OneLogin is different. Because it must provide its users with passwords on demand, it cannot hash those passwords. It can only encrypt them. Unlike hashing, which is a one-way cryptographic function, encryption is a two-way function. If an attacker has access to the proper keys, that attacker can decrypt the data and have access to the original cleartext password.

We know that the OneLogin attacker got unauthorized access to API keys.

This could have occurred in three different ways:

Phishing/Malware

Phishing techniques are extremely effective, and all users are susceptible to such attacks. It would have been trivial for the attacker to phish a user at the service provider being used by OneLogin, install malware on their computer, and monitor user behavior while they were accessing the relevant API keys.

Accidental Exposure

A developer may have pushed an update to a source code repository without realizing that the keys were included in the update. Likewise, the permissions on the AWS account may have been intended to expose the keys only to a small number of users but may have been inadvertently configured to expose them publicly.

Malicious Insider

The compromised keys belonged to a OneLogin service provider. That service provider may not have had a robust privileged access management system allowing only those who needed them to obtain the keys. If this was the case, any number of low-level employees might have had access to these high-value keys and may have intentionally compromised them.

WHAT DOES THIS MEAN?

OneLogin has contacted customers whose data was disclosed and provided them with instructions to reset the relevant passwords. If those customers neglect to reset the passwords, however, an attacker may have ongoing access to their accounts and may be able to use those accounts to access other services that were not stored on OneLogin.
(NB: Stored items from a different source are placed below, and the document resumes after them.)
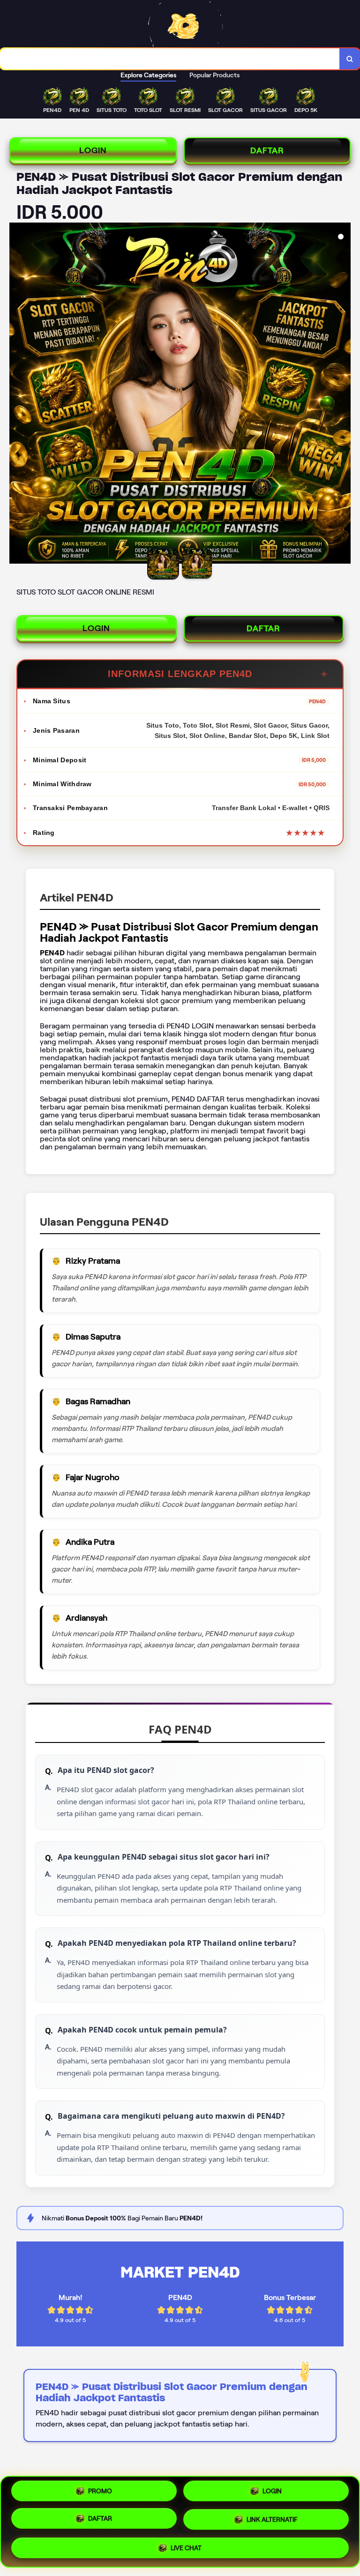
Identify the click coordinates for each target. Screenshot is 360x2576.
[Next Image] (343, 394)
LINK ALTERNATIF (272, 2521)
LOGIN (93, 150)
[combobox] (170, 58)
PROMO (100, 2493)
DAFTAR (267, 150)
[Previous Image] (16, 394)
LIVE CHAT (186, 2547)
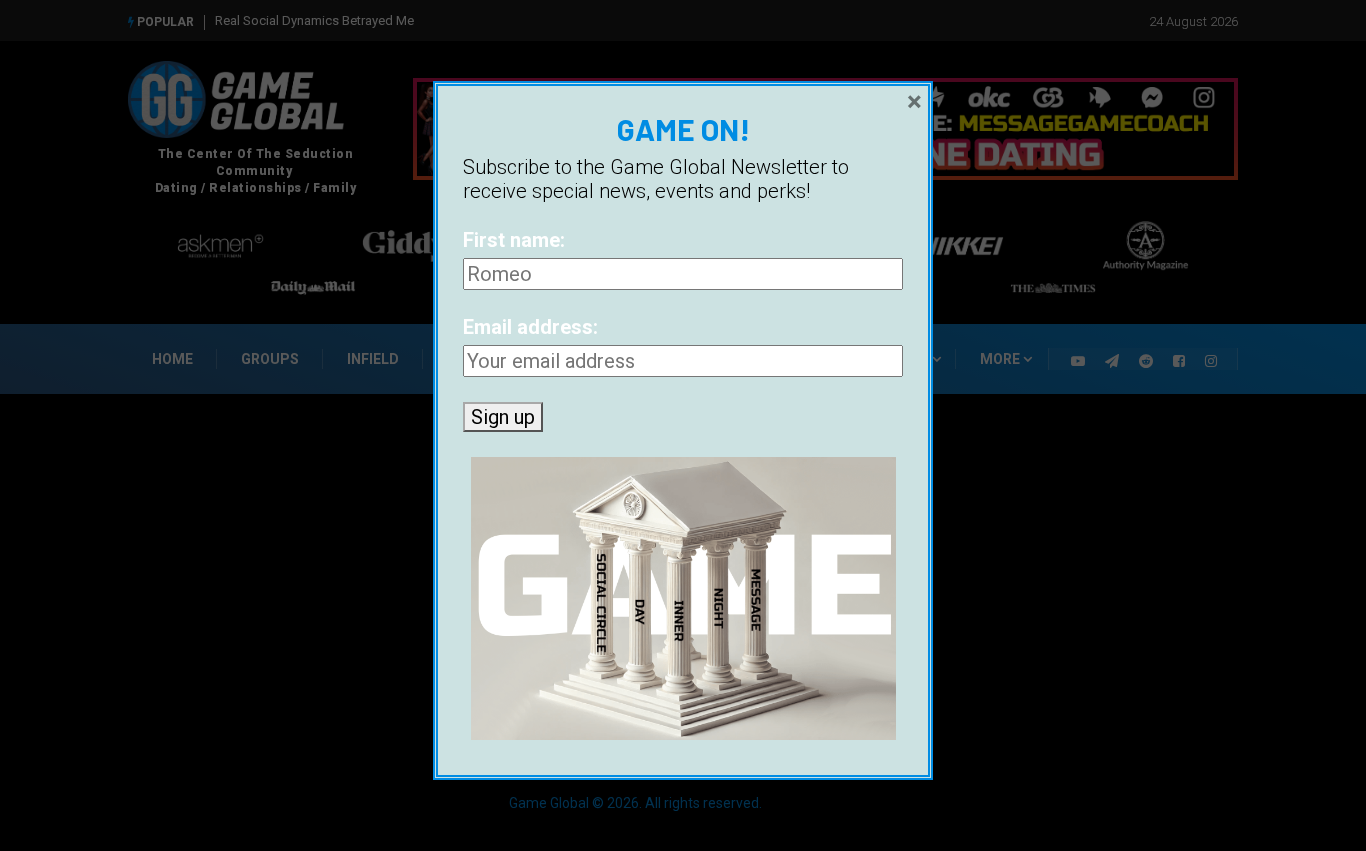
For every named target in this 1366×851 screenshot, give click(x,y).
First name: (514, 240)
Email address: (530, 327)
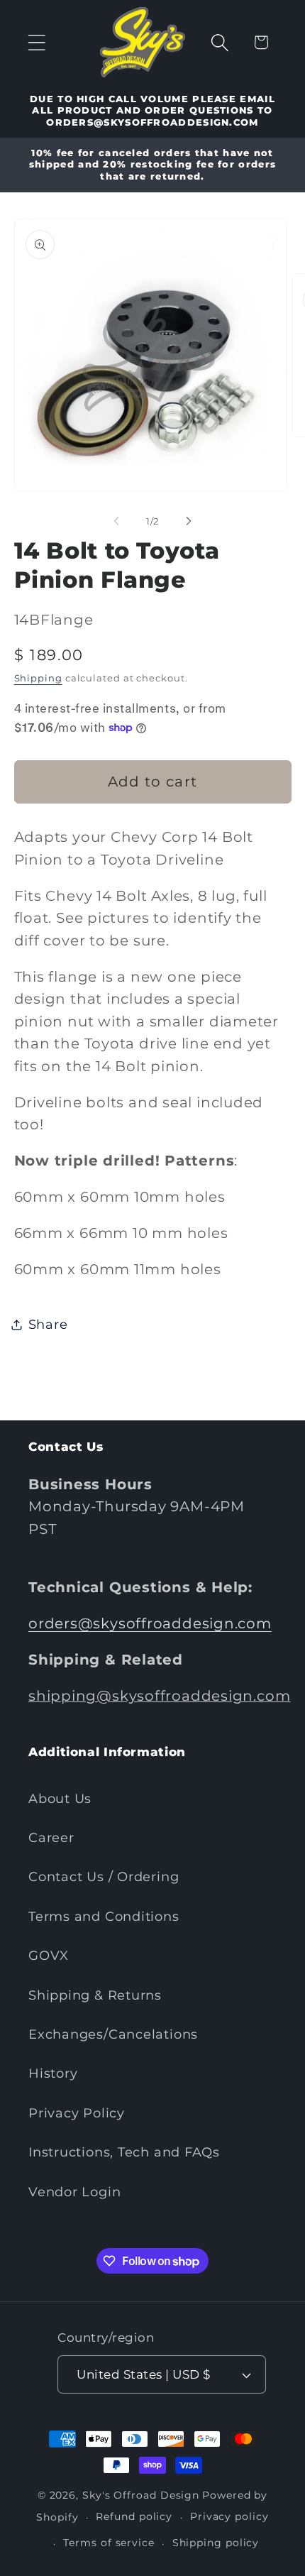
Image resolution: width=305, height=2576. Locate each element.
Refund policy (134, 2516)
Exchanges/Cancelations (113, 2034)
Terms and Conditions (103, 1916)
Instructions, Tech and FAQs (124, 2152)
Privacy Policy (76, 2113)
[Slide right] (188, 521)
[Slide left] (116, 521)
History (52, 2073)
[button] (36, 42)
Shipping (38, 678)
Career (51, 1837)
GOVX (48, 1955)
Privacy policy (229, 2516)
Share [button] (48, 1324)
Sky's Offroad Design (140, 2495)
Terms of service (109, 2542)
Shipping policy (216, 2542)
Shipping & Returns (95, 1995)
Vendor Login (74, 2191)
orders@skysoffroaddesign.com (150, 1623)
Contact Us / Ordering (103, 1876)
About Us (60, 1798)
The biggest threat to OneLogin customers is overreacting and reverting to former, unadvised password management techniques. If consumers go back to repeating passwords across services rather than generating long random unique passwords for every account, everyone is less secure.
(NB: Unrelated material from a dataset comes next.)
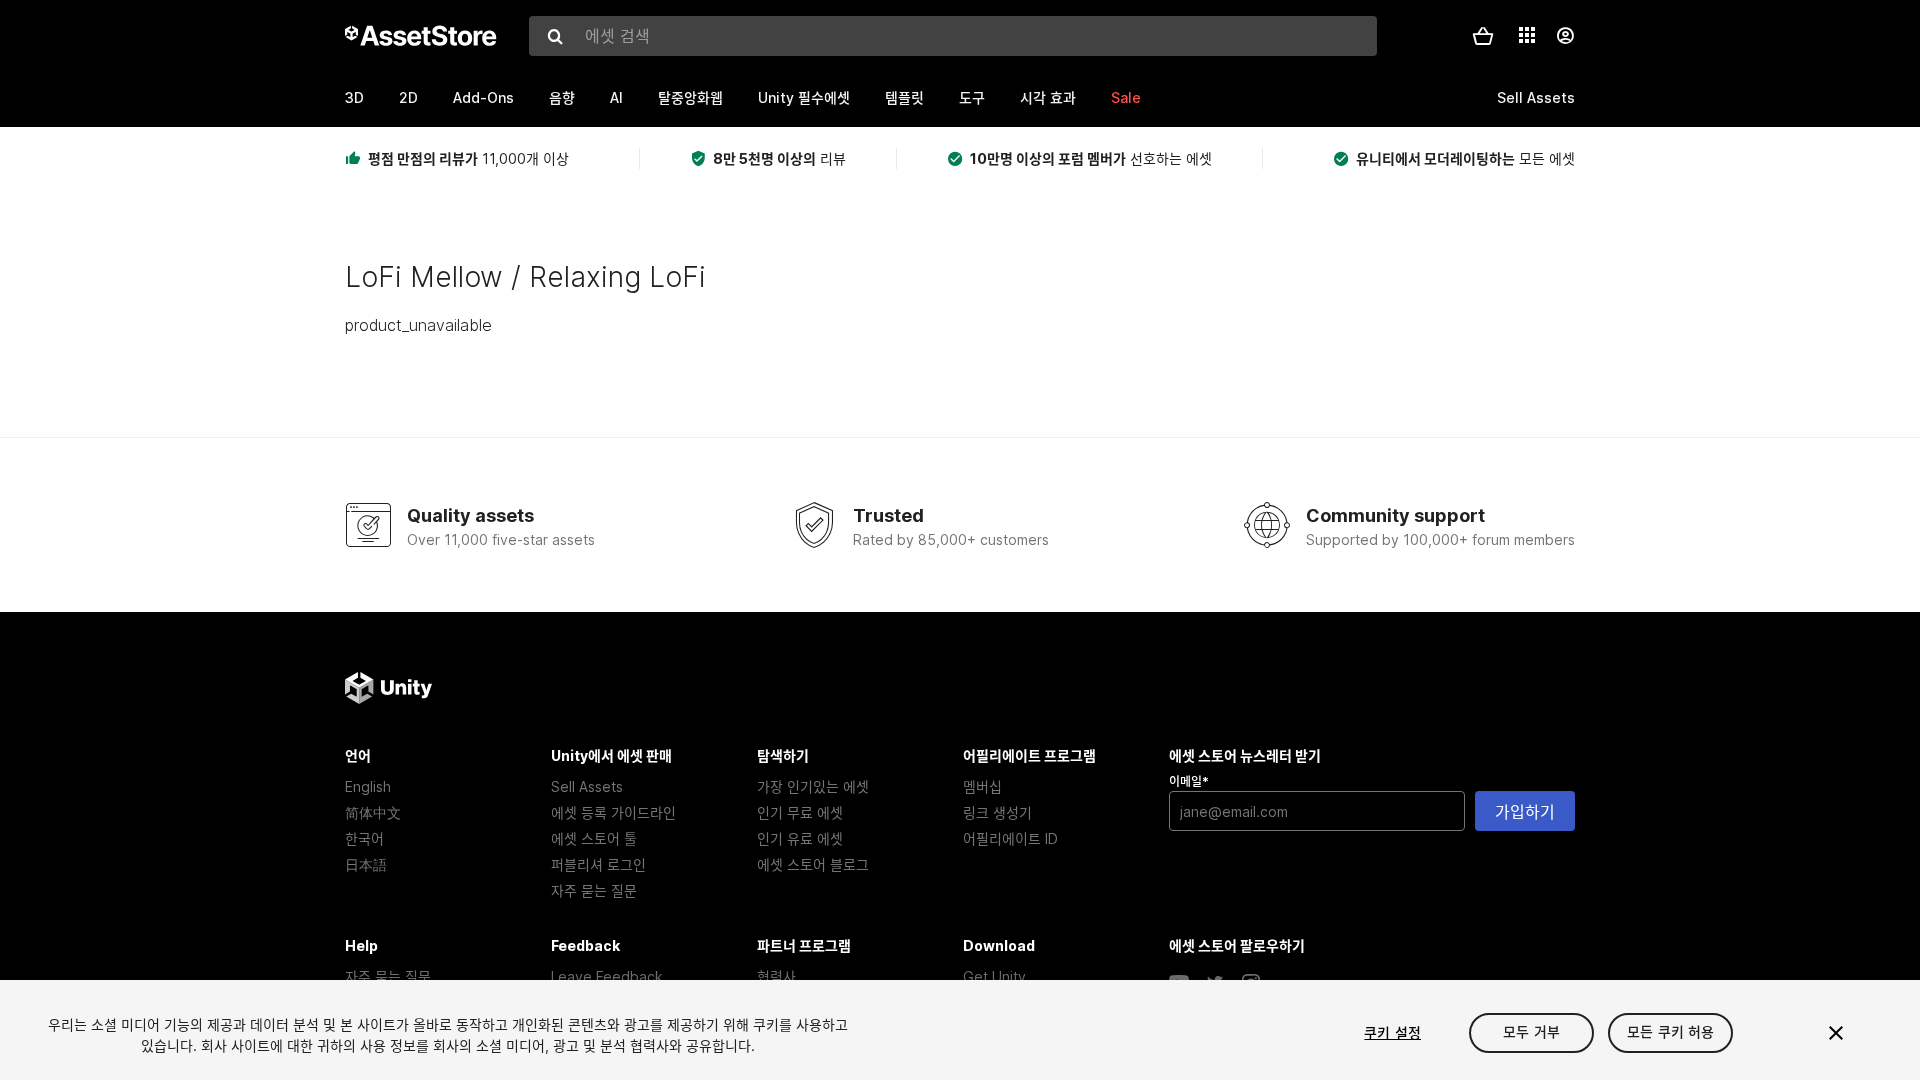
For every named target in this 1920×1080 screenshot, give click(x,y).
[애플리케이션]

For cloud/SaaS companies, the biggest risk is around misconfiguration of complex cloud architecture. AWS and other providers have become complex technology stacks of their own, and fewer individuals understand them compared to traditional, in-house network architecture. Proper configuration review and penetration testing against these services are critical to highlighting any cloud-specific vulnerabilities.

TAKEAWAYS

Hackers aren’t magic, and breaches aren’t inevitable. Many common mistakes could have allowed this to happen:

Misconfigured Identity and Access Management (IAM) Settings

AWS has very complicated IAM settings, and it’s easy to get them wrong. Make sure that you audit your AWS IAM settings on a regular basis to make sure that permissions are not misallocated. Engage Identity – a strategic partner of Rhino Security, offers cloud security audits as a service.

Lack of Regular Penetration Testing and Security Assessments

Your company should have a holistic security assessment approach to discover vulnerabilities throughout your infrastructure. In addition, you should have regular external penetration tests of all of your critical systems.

Failure to Manage the Risks Associated with Cloud Infrastructure

A cloud-based company can’t hide all of its most valuable assets behind a firewall. Permissions have to be carefully configured since many cloud endpoints are publicly available. The risks associated with a cloud-based infrastructure are fundamentally different and depend heavily on proper key management and protection.

CONCLUSION

We are certain to learn more about the OneLogin breach as details are revealed in the coming weeks, however, we can reflect on the lessons learned. Password managers will help you and your employees create long random unique passwords, and you should continue using them even after this breach.

Also, verify the configuration of your AWS infrastructure. AWS has a very secure infrastructure, but information leakage and misconfiguration can alter the security of the instance. Make sure your AWS keys are properly secured, and that your AWS permissions are well-structured and frequently audited.